Elastic Path added to its product offering earlier this year, with the launch of its Commerce Cloud. It is a SaaS version of its solution, accessible via a web browser, which frees customers from setting up the software and managing their data servers or on third-party cloud-based servers.
“We have traditionally sold platforms that sit in data centres and more lately in public cloud, so AWS or Azure,” says Visca. “That takes some work with integration, and with ecommerce you typically have many systems to integrate with, up to 15 or 20 sometimes, split between on-prem and cloud.
“High-end organisations have the capability to do that in a way that works for them. Other organisations might not want to go through a four or five-month project, maybe they want to start with something small. This offering that lets them quickly get set up, and someone else can manage it for them and the ongoing maintenance.
“The beauty is that those companies may find it is working for them and they want to do a lot more or take it over, which they can do. But if they’re using another product in the market they are never really going to completely own it. It’s a bit like buying an apartment in a large complex, you can change the interior, but you’re not going to be able to blow out walls or extend into your neighbour’s place. Whereas we provide something you can build on top of or extend.
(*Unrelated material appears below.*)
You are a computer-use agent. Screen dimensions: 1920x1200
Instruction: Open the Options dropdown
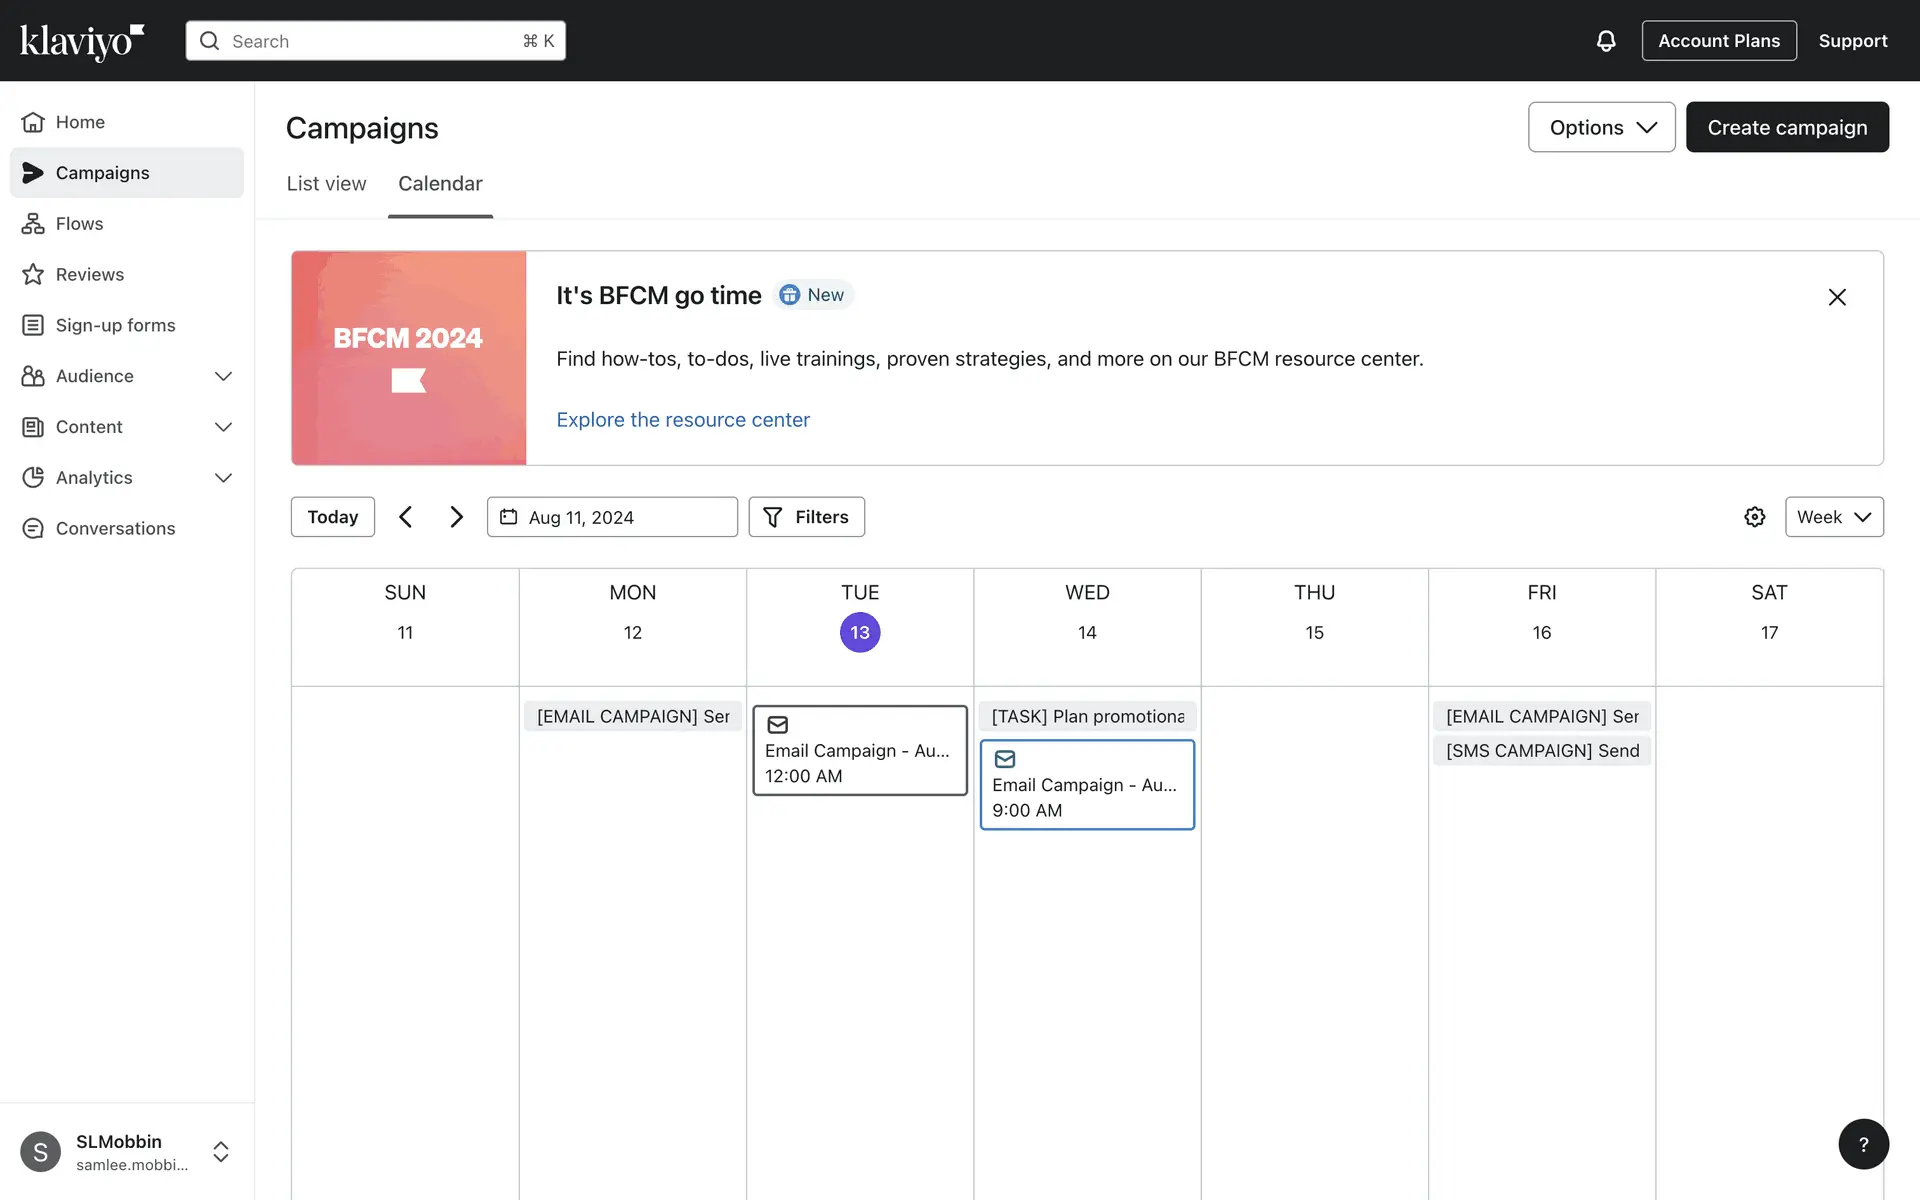(x=1601, y=127)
It has the ease of renting an apartment with the option of building out.”
While Elastic Path may have been early to the party, the company has stuck to its guns. Looking forward, Visca believes that the convergence of new technologies will take its offering to yet another level.
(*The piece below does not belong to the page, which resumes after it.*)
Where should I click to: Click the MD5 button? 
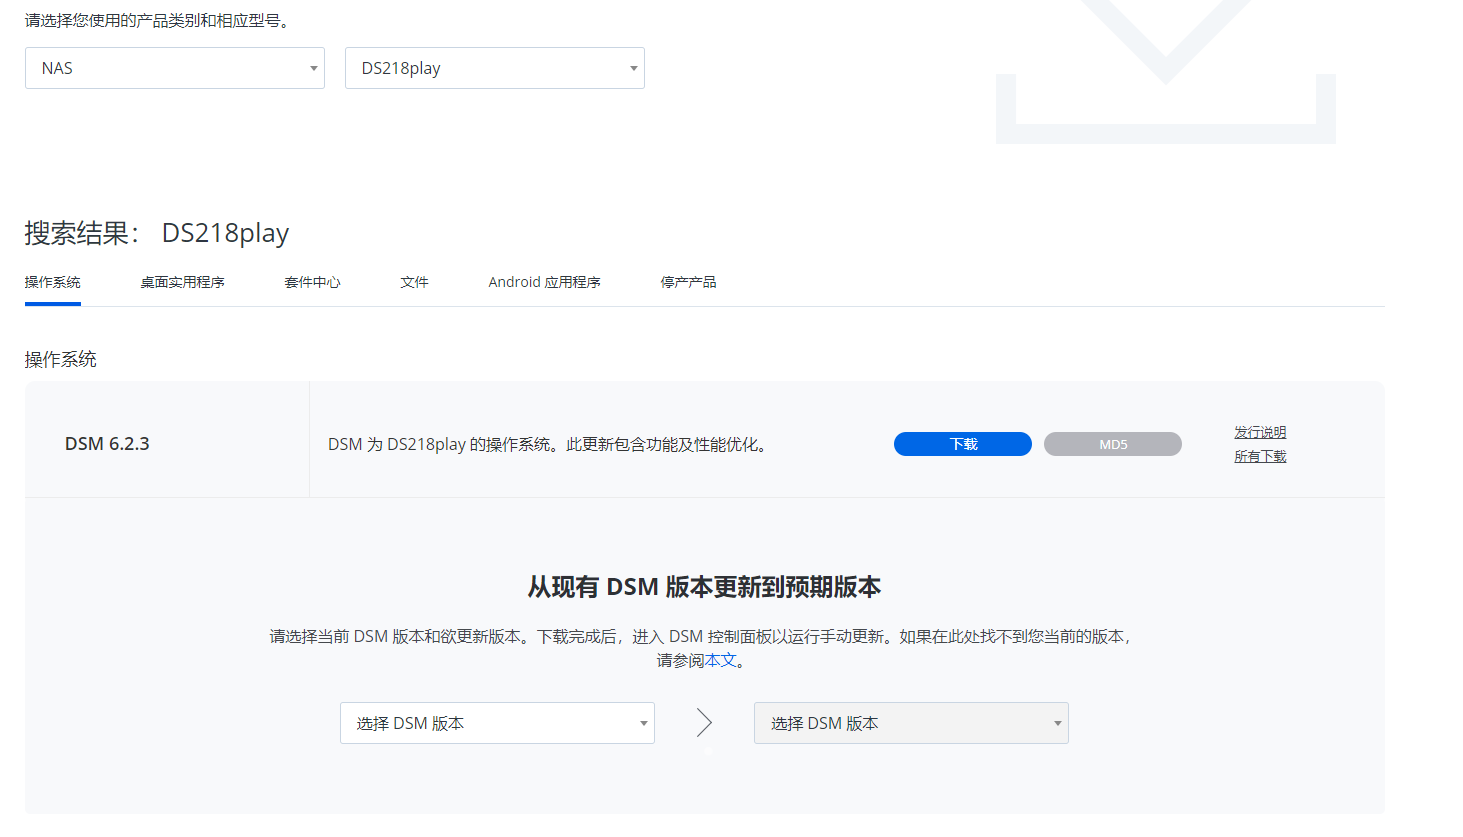click(x=1112, y=443)
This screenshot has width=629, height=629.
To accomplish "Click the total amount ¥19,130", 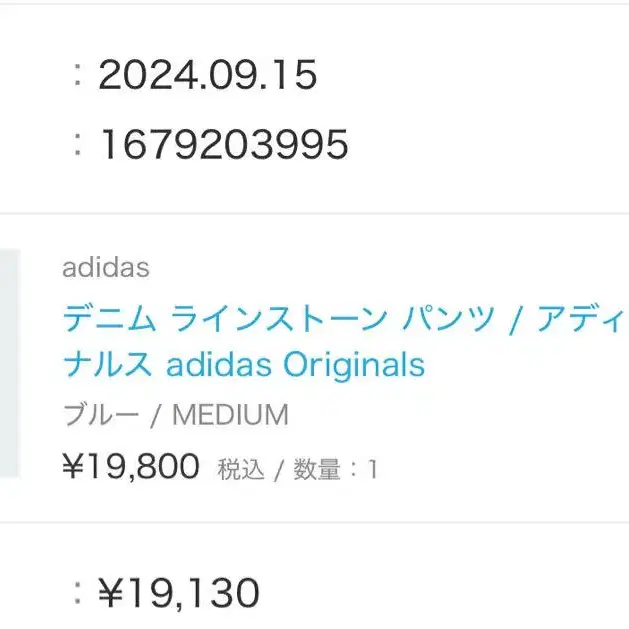I will 179,592.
“Organisations have so many ways for you to transact with them, and there are clear advantages and cost saving potential for companies with one unified commerce engine.
“There is a confluence of things happening in the market and we think it is the right time for this technology, it is set up beautifully. Take 5G for example, and the low latency it offers. It is perfect at all touchpoints, you can effectively have cloud computing at your fingertips with a mobile device. That’s something to be super excited about.”